The companies should also place technical workers in tobacco growing areas to facilitate farmers, and factory workers should be given due rights.

“Speaker Qaiser considered the demands and hosted a meeting with the representatives of tobacco farmers and industry labour in which representatives of FBR, industry and tobacco board were also present.”

It was decided that no additional tax will be imposed on dry tobacco leaves, and issues related to farmers will be addressed on a priority basis. He assured the farmers that no additional tax would be imposed on the purchase of tobacco.

Meanwhile, the Society for Protection of Rights of the Child (Sparc) organised an online ‘Knowledge and fact-sharing session regarding the effects of tobacco on health.’ 
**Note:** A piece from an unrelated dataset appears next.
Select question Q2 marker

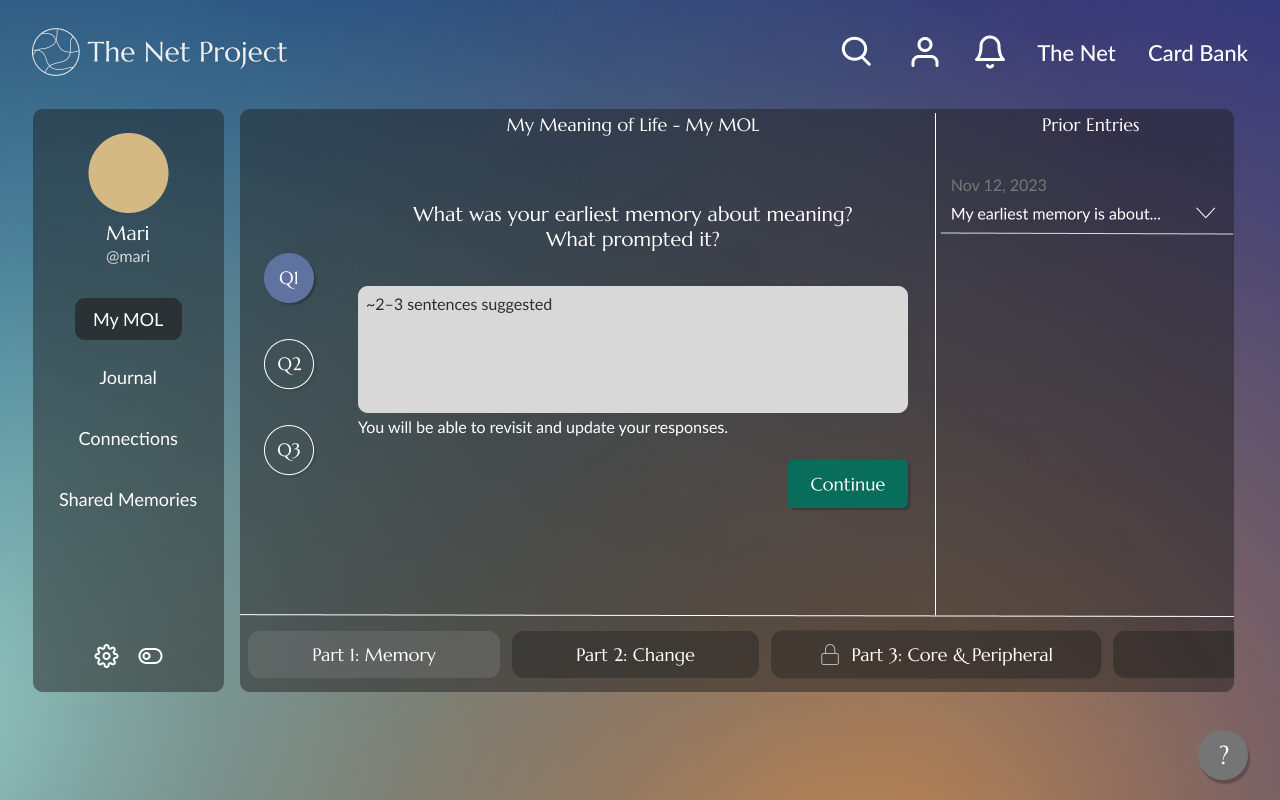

Anti-tobacco activists urged the government to implement the WHO Framework Convention on Tobacco Control to save millions of lives which are at risk due to ‘deceiving tactics of the tobacco industry.’

Malik Imran Ahmed, country head Campaign for Tobacco-Free Kids said the government should follow the example of Australia to enforce plain packaging for tobacco products, a step required to prevent loss of millions of lives in near future.

Sajjad Ahmed Cheema, Executive Director Sparc, said in Pakistan more than 170,000 people die every year due to diseases caused and aggravated by the usage of tobacco products.

The anti-tobacco activists demanded the government move forward with the confidence that it can overcome any challenges thrown by the tobacco industry.

According to the activists, plain packaging is a much-needed course of action required to save lives by reducing tobacco use along with graphic health warnings, advertising bans, higher tobacco taxes and 100 per cent smoke-free laws.